En el país que vio nacer a la primera democracia moderna, con permiso de San Marino, se da la paradoja de que el ganador de las elecciones no es necesariamente elegido presidente. De los últimos tres presidentes de Estados Unidos, dos fueron elegidos al cargo habiendo recibido menos votos que su contrincante. Esto se da por el sistema electoral del país, y es que Estados Unidos es una república presidencialista en la que, sin embargo, la elección del presidente se parece más a la de un primer ministro en un sistema parlamentario. Esto se debe a que los estadounidenses no votan directamente al candidato, sino a un cuerpo intermedio que es quien luego elige al presidente. Este cuerpo es el Colegio Electoral de Estados Unidos, y en el caso de la primera elección de George W. Bush en 2000, y la de Donald J. Trump en 2016 eligieron al candidato que menos votos había recibido.

En 2000, Al Gore ganó en número de electores superando en medio millón a Bush. Sin embargo, éste ganó Florida por 573 votos, llevándose la totalidad de los delegados del Estado en el Colegio Electoral. Al ganar un Estado, aunque sea por unos cuantos cientos de votos, los delegados de ese estado en su totalidad van al ganador. En 2016, Clinton superó a Trump en casi tres millones de votos, pero perdió en número de delegados. En su caso también perdió Florida por un ajustado margen.

El Colegio Electoral es un órgano blindado por la Constitución. En el Congreso de Estados Unidos se han registrado hasta 700 propuestas para modificar o eliminar este órgano de elección intermediario sin éxito. Mientras que los resultados electorales suelen coincidir con la dirección del voto del Colegio, se ha dado hasta en 5 ocasiones que este no fuera el caso.
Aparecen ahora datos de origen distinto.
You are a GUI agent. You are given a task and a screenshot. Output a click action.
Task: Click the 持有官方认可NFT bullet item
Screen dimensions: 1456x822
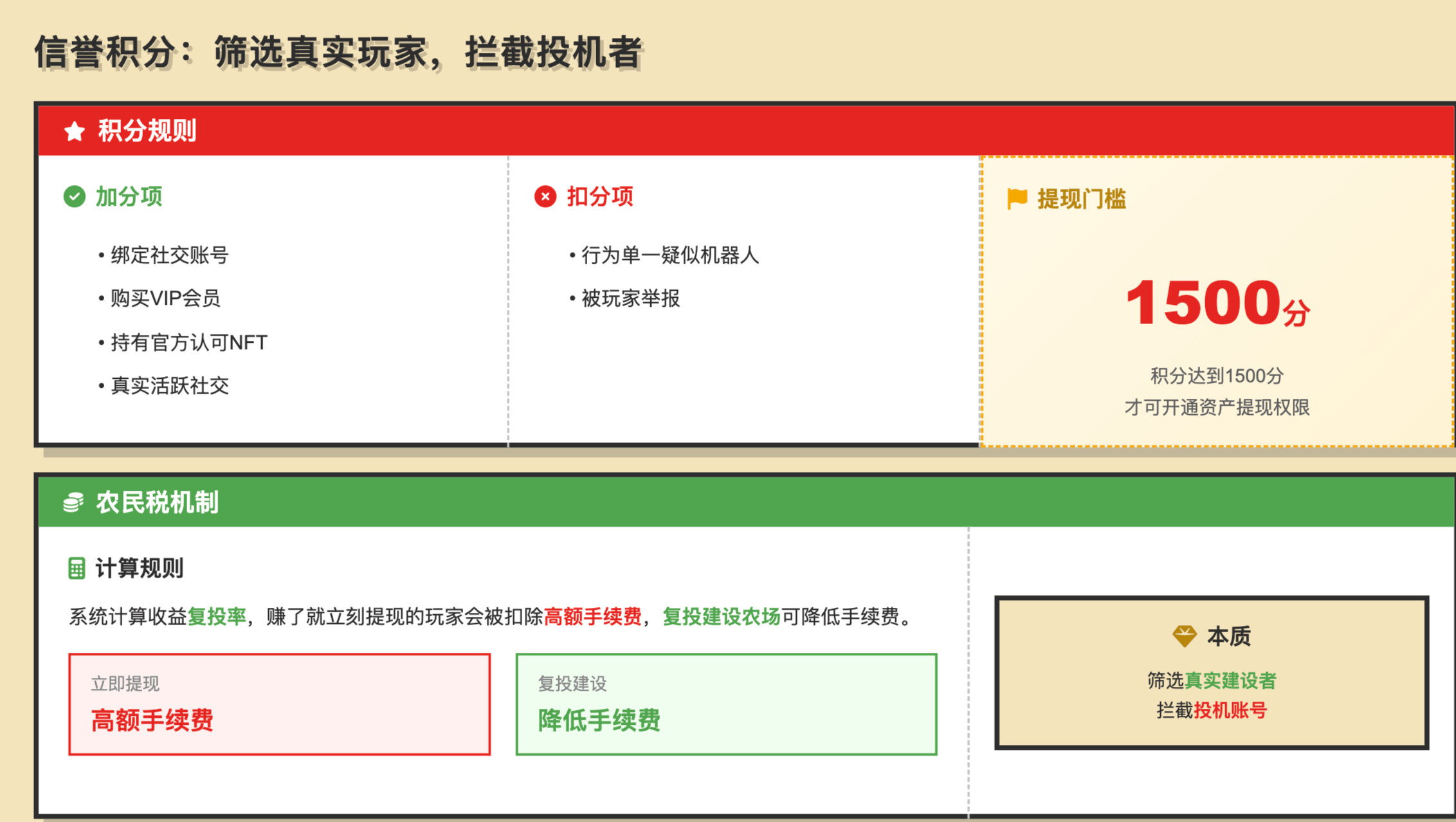pos(188,342)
Y es que, aunque en principio el reparto de delegados se hace de manera proporcional a la población del Estado, la realidad es que los Estados más pequeños están sobrerrepresentados.

De este modo, California con una población 39,5 millones obtiene 55 delegados, mientras que otros 22 Estados con una población total de 37,8 millones tienen 96. Wyoming obtiene un delegado por cada 193.000 votantes, California recibe uno por cada 718.000. Por otro lado, muchos de los Estados están considerados como baluartes de cada uno de los partidos ya que no suelen cambiar su voto. Esto hace que los candidatos se centren en aquellos estados denominados morados, por la mezcla del rojo republicano y el azul demócrata.

Estados cuyo resultado electoral está en el aire y que otorgan un buen puñado de delegados. Así en 2016 Trump consiguió imponerse por un estrecho margen a Clinton en los Estados clave como Florida, Iowa, Michigan, Ohio, Pensilvania y Wisconsin que le otorgaron 99 delegados de un total de 538, que fueron suficientes para inclinar la balanza en su favor y traspasar el umbral de los 270 que otorgan la mayoría absoluta necesaria para ser elegido a pesar de no haber conseguido tantos votos como la antigua primera dama.

Las elecciones se decidirán en unos cuantos Estados clave. Presten atención a lo siguientes: Pensilvania, Wisconsin, Michigan, Ohio y Florida.